"""

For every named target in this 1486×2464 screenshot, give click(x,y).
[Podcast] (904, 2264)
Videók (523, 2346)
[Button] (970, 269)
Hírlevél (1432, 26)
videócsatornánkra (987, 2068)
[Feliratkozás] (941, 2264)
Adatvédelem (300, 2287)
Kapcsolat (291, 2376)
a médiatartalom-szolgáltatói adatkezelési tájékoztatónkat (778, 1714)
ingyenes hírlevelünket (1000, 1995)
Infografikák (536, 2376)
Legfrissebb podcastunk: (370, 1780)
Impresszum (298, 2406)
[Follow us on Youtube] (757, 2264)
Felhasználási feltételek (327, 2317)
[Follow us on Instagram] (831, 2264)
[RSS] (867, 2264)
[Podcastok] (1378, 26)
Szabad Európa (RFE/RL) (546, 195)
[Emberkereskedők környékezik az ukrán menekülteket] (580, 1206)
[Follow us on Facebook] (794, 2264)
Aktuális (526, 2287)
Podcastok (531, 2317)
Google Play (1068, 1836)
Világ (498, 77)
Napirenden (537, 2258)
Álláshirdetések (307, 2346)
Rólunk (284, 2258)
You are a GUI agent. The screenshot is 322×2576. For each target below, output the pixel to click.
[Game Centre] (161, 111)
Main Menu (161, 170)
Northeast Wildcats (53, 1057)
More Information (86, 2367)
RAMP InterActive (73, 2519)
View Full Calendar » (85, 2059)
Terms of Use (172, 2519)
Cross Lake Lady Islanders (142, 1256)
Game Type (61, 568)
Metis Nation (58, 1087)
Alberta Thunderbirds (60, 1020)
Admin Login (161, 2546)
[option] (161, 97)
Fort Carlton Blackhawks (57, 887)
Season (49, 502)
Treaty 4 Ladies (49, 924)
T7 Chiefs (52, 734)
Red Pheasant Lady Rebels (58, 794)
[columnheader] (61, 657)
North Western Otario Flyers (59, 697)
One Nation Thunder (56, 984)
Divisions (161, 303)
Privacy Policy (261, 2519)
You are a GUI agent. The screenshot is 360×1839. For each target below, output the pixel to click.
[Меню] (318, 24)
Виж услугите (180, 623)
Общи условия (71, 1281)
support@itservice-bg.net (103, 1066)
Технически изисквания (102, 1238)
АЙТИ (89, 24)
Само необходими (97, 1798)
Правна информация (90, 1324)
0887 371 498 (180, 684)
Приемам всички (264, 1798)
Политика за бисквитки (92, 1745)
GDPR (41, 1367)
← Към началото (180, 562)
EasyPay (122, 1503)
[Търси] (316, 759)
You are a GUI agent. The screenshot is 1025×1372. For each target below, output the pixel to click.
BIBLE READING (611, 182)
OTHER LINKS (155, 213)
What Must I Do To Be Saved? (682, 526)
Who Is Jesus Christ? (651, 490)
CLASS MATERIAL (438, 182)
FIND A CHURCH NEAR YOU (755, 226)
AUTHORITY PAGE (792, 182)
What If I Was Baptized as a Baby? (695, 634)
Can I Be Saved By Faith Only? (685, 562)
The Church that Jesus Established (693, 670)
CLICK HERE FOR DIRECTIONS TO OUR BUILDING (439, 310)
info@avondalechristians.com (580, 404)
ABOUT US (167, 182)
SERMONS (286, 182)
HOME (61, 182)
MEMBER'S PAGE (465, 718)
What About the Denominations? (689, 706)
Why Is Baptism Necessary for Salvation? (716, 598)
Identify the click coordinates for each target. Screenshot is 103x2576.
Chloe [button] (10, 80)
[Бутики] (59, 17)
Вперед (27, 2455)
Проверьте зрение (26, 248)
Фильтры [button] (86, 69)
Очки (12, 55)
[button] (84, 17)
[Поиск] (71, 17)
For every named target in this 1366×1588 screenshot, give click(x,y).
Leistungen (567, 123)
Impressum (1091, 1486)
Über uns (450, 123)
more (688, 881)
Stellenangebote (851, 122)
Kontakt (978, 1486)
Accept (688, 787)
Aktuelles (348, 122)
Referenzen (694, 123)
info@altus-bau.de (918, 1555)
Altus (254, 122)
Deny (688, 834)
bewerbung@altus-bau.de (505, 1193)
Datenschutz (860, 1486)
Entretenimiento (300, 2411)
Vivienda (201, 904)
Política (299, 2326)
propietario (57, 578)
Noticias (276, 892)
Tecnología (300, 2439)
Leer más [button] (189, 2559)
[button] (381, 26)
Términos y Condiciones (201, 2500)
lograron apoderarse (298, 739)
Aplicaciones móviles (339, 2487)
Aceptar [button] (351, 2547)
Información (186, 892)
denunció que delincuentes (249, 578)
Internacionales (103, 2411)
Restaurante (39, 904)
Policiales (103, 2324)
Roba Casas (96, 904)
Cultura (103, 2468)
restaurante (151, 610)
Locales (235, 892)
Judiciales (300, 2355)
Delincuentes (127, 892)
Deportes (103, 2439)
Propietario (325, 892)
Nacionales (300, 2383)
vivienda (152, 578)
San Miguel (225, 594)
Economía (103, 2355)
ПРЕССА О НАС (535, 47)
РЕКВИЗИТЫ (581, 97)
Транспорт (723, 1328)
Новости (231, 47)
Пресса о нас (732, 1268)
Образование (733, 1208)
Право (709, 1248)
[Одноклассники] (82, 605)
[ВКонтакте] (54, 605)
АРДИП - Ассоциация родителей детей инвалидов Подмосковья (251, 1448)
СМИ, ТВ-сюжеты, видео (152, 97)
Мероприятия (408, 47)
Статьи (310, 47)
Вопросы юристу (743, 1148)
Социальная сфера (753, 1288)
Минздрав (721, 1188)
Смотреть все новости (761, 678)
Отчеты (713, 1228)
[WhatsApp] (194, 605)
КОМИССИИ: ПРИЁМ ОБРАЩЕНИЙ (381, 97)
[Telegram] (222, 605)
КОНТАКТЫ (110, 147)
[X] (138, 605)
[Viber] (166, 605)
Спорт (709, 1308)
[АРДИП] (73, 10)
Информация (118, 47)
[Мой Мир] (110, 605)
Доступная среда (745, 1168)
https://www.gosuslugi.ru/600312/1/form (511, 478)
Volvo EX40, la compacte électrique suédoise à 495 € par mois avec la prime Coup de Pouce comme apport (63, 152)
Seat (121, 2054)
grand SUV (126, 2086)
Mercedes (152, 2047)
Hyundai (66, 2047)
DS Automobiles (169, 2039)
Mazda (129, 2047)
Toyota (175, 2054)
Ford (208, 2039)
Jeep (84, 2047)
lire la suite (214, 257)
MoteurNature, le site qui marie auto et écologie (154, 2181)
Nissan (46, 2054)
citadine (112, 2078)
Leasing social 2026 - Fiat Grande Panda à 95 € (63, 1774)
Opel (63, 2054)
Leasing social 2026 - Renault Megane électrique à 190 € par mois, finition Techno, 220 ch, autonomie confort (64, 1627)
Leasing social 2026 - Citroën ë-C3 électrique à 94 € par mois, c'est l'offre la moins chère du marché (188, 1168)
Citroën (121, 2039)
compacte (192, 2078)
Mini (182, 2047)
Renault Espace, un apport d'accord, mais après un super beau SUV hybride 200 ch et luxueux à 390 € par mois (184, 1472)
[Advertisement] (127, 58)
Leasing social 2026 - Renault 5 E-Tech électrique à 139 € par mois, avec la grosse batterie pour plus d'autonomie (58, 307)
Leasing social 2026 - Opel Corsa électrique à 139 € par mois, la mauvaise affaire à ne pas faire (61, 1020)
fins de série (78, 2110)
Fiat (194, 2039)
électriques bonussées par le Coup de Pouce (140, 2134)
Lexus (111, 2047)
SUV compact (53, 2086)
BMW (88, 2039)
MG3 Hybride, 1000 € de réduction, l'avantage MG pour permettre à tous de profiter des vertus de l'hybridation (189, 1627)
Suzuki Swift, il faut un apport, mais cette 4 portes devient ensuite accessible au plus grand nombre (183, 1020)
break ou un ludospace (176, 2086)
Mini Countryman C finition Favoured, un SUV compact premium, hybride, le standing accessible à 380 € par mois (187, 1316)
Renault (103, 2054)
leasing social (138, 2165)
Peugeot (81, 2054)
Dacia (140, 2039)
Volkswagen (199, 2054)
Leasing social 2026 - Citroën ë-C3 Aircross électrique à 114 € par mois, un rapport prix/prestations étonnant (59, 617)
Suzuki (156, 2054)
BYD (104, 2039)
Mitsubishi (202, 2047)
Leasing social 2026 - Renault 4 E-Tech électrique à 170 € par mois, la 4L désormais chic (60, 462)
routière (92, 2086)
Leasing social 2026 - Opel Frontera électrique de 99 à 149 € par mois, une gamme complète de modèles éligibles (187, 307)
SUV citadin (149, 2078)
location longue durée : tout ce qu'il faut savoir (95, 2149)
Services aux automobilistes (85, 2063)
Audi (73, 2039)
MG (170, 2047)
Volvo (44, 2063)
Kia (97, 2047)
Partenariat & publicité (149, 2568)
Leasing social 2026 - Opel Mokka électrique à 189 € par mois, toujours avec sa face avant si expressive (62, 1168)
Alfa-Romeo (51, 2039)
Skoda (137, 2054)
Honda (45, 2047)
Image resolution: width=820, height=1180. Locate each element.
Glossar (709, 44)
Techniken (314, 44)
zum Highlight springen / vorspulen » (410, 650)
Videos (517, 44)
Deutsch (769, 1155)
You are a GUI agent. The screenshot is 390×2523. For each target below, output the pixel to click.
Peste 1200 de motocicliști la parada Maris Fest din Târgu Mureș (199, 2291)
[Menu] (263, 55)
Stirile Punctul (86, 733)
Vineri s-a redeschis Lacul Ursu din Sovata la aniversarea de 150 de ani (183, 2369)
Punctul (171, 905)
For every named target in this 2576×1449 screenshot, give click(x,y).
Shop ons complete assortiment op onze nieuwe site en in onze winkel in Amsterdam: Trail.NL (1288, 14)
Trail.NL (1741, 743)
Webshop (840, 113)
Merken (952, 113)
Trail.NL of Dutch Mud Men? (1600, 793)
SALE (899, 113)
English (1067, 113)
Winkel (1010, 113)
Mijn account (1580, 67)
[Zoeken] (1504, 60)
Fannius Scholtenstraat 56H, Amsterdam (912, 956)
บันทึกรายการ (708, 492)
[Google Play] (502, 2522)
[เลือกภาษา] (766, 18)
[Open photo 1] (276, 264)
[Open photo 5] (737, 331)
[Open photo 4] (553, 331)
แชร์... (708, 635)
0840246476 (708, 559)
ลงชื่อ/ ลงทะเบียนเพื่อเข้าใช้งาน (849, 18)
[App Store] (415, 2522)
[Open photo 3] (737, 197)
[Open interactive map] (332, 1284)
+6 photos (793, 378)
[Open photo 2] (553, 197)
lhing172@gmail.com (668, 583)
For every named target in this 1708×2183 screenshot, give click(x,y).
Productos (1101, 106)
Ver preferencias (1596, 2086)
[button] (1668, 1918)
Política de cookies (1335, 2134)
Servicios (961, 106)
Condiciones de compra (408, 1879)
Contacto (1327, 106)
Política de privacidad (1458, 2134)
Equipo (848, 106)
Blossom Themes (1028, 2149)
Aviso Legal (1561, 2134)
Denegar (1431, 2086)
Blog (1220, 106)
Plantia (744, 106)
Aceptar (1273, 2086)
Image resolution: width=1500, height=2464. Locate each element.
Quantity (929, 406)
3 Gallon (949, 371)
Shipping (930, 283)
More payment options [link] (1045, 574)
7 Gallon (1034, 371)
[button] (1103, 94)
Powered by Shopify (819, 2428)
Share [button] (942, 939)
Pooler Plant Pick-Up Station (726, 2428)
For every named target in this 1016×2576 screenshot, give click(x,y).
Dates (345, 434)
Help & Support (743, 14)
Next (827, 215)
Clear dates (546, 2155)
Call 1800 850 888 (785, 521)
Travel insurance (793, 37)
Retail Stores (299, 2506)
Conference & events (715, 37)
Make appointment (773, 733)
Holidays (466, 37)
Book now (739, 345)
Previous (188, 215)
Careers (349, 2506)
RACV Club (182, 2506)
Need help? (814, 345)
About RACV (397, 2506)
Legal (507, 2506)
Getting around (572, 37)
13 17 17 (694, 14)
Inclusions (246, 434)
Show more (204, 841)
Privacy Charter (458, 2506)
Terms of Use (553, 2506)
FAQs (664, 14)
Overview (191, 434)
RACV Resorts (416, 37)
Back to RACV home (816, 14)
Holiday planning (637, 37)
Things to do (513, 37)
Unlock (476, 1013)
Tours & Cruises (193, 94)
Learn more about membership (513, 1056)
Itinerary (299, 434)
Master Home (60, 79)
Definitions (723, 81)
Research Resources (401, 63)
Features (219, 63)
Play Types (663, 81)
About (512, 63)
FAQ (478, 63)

"""

§ WORK REQUIRED: Given the data above, transcribe exactly the lines from the one containing "Ford (208, 2039)" down to the one containing "Renault Espace, un", and no others.

§ RESPONSE:
Ford (208, 2039)
Jeep (84, 2047)
lire la suite (214, 257)
MoteurNature, le site qui marie auto et écologie (154, 2181)
Nissan (46, 2054)
citadine (112, 2078)
Leasing social 2026 - Fiat Grande Panda à 95 € (63, 1774)
Opel (63, 2054)
Leasing social 2026 - Renault Megane électrique à 190 € par mois, finition Techno, 220 ch, autonomie confort (64, 1627)
Leasing social 2026 - Citroën ë-C3 électrique à 94 € par mois, c'est l'offre la moins chère du marché (188, 1168)
Citroën (121, 2039)
compacte (192, 2078)
Mini (182, 2047)
Renault Espace, un apport d'accord, mais après un super beau SUV hybride 200 ch et luxueux à 390 € par mois (184, 1472)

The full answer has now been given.